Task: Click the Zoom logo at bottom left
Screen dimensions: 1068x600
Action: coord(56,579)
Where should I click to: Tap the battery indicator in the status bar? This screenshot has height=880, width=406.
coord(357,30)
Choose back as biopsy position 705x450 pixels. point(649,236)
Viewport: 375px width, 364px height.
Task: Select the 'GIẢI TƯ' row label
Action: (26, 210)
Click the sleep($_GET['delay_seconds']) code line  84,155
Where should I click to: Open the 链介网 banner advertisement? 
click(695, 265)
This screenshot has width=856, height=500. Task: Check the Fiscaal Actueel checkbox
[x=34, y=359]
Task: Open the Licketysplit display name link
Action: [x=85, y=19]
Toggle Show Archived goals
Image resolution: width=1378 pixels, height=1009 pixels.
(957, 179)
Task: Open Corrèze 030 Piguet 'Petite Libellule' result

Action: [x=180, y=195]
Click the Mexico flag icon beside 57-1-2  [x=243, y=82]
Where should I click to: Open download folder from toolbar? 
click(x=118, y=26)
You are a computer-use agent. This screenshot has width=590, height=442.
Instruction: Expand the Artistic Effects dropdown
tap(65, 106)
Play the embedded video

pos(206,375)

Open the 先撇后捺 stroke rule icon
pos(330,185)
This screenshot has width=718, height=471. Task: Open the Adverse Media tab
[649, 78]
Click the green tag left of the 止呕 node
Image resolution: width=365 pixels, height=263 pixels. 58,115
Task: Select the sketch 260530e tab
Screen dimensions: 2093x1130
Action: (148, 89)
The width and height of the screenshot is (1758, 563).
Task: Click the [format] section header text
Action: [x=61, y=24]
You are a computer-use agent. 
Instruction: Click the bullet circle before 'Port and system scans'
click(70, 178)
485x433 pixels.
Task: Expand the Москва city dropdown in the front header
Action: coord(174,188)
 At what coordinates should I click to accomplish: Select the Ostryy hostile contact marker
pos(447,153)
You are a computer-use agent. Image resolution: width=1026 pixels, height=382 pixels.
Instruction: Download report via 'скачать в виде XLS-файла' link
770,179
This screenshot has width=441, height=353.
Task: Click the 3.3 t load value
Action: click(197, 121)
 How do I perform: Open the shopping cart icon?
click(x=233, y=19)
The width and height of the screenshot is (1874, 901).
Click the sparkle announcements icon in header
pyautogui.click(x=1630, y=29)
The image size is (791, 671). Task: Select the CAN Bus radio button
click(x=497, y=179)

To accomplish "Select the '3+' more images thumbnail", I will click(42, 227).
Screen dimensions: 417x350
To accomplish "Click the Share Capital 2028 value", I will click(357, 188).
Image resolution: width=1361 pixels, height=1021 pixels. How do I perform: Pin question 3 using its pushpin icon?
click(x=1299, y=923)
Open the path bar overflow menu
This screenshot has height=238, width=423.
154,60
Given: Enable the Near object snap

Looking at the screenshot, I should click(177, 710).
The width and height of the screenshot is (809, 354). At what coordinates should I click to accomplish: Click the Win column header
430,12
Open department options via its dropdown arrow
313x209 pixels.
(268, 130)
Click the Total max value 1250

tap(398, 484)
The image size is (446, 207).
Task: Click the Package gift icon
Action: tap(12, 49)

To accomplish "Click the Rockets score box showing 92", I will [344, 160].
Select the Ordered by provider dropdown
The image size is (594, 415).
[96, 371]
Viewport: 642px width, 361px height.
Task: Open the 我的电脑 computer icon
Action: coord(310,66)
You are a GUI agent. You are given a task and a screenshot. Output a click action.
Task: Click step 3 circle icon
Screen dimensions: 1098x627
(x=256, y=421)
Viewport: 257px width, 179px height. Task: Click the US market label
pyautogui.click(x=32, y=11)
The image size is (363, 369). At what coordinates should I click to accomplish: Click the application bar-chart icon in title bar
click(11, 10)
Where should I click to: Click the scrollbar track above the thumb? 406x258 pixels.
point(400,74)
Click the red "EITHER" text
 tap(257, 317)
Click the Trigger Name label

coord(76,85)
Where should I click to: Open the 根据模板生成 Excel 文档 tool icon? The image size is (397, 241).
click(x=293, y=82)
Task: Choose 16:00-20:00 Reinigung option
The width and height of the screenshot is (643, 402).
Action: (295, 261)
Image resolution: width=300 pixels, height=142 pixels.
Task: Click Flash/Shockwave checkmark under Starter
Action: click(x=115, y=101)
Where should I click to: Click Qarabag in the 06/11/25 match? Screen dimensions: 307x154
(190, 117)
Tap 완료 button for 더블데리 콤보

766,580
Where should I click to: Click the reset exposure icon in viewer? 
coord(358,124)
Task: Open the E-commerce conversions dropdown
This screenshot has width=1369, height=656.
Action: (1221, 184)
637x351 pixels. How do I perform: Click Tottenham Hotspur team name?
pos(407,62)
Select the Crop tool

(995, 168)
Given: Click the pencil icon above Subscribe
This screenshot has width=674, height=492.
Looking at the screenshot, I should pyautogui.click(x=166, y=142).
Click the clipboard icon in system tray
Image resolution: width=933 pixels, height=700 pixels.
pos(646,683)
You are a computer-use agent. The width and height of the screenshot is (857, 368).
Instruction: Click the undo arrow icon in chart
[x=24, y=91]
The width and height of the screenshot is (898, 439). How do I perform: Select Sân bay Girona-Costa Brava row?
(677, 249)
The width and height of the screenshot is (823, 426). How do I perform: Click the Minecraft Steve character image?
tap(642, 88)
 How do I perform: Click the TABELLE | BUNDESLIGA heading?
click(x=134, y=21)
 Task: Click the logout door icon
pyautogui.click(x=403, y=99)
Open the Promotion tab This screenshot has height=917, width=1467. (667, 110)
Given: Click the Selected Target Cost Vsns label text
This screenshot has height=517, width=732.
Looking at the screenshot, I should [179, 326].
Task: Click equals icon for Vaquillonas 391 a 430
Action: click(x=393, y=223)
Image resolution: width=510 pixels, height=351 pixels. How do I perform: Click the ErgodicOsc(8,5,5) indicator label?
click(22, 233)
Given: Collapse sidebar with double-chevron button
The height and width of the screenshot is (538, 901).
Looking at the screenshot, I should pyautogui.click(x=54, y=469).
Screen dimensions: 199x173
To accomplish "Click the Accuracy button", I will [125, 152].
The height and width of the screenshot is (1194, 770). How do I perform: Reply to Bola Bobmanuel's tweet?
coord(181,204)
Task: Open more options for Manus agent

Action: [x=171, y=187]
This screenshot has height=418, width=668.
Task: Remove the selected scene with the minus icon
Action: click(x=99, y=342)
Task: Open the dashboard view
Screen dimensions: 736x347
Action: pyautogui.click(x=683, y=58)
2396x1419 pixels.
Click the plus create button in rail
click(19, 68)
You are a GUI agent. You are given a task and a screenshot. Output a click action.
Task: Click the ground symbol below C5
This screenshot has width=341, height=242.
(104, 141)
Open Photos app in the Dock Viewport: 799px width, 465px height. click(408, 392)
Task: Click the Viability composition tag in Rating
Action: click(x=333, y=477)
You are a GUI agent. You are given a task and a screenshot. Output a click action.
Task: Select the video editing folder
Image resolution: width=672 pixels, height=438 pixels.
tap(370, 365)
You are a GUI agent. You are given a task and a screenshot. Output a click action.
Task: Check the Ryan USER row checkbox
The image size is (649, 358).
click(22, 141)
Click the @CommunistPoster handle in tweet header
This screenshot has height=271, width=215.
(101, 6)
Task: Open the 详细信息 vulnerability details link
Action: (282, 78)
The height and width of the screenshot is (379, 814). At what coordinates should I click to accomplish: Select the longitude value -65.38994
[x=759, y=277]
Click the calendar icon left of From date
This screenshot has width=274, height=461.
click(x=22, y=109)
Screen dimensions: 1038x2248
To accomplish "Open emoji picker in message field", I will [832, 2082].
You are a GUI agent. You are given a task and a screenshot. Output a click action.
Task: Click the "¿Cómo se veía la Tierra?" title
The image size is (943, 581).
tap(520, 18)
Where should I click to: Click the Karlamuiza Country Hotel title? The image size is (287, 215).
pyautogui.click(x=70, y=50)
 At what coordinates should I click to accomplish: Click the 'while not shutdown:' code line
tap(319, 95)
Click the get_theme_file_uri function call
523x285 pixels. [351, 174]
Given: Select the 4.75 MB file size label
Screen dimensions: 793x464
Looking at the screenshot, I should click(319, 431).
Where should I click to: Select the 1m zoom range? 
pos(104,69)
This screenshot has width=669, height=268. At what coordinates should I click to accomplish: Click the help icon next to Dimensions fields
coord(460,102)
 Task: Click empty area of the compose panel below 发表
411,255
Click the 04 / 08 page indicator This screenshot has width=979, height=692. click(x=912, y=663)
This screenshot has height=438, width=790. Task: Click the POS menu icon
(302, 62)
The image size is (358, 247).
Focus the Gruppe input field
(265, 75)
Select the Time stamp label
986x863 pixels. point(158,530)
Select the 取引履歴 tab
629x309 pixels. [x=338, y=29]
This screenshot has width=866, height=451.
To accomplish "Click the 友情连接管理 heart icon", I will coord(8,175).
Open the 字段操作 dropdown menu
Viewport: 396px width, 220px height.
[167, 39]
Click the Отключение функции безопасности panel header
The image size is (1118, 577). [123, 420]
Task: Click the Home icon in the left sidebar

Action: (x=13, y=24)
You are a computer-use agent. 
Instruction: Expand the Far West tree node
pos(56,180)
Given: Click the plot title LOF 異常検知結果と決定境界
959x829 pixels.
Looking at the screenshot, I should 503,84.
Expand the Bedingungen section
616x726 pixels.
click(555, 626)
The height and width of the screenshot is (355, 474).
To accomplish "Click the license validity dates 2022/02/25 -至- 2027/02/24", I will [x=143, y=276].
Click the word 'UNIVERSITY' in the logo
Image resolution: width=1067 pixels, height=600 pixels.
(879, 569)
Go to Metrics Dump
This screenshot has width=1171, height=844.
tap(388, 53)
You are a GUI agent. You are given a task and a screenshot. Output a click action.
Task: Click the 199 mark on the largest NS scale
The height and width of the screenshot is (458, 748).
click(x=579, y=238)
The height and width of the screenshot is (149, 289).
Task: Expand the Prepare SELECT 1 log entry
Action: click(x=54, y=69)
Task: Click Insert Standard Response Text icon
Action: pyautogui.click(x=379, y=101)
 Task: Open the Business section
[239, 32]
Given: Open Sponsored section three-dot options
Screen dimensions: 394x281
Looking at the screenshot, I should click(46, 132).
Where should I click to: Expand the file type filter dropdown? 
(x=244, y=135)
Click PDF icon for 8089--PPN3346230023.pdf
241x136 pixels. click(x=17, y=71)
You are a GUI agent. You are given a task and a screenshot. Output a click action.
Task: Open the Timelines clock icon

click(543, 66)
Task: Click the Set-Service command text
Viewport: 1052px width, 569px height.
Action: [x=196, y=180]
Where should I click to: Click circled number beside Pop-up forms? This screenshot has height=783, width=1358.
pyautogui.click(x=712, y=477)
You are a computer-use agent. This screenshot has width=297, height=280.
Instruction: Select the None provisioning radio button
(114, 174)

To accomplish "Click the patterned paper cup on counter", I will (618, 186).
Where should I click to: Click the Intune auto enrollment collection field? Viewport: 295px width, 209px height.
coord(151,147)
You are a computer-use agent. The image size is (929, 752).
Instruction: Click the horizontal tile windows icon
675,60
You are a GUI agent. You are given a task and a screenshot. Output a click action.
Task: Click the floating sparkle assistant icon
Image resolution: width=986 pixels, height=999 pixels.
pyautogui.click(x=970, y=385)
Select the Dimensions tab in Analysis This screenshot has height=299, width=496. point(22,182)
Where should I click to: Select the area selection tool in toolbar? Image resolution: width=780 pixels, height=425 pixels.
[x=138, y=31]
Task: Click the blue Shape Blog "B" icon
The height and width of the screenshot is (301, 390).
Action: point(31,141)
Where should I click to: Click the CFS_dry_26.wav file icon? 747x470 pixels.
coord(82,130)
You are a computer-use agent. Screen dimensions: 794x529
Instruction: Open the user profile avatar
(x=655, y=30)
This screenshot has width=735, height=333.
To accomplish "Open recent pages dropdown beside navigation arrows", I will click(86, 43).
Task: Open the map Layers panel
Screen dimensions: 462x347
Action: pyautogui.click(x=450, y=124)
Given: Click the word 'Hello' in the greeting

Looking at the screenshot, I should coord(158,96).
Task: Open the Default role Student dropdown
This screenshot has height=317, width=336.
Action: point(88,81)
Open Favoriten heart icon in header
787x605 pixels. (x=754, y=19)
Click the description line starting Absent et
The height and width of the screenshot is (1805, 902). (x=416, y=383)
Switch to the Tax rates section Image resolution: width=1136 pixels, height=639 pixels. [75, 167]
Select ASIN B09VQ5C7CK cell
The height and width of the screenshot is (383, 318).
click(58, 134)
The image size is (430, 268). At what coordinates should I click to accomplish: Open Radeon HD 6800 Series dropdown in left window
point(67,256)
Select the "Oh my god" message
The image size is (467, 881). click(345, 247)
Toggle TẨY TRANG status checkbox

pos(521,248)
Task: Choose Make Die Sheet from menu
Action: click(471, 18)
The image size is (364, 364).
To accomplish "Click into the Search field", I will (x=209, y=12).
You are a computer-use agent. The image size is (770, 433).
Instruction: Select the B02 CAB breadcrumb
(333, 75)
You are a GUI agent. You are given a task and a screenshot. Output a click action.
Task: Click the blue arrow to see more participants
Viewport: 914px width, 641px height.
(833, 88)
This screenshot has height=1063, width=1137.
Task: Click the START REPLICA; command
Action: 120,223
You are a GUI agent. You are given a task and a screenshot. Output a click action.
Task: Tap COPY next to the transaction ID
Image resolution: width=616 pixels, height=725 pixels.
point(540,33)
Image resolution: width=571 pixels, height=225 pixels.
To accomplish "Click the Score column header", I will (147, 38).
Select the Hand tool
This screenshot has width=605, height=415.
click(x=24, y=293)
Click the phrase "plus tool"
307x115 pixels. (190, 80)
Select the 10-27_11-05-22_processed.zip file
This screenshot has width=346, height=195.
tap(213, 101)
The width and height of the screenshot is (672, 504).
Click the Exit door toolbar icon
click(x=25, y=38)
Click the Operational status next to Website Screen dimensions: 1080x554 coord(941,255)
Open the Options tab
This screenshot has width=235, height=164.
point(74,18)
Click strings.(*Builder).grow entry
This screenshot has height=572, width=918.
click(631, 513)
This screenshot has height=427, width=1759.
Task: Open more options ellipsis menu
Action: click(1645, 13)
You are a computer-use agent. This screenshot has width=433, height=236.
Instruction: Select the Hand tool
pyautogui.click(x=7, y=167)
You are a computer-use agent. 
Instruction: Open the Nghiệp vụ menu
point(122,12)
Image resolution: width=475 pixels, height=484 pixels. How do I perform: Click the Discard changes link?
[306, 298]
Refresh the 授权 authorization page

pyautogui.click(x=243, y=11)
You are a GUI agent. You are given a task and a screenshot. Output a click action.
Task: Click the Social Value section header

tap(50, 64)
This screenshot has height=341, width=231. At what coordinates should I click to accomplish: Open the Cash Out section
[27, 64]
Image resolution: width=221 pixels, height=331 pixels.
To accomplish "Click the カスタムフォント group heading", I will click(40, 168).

§ **Work instructions**
Please return all lines in the material above that include the word "blue".

§ **Answer area**
Task: Click the blue Shape Blog "B" icon
Task: Click the blue arrow to see more participants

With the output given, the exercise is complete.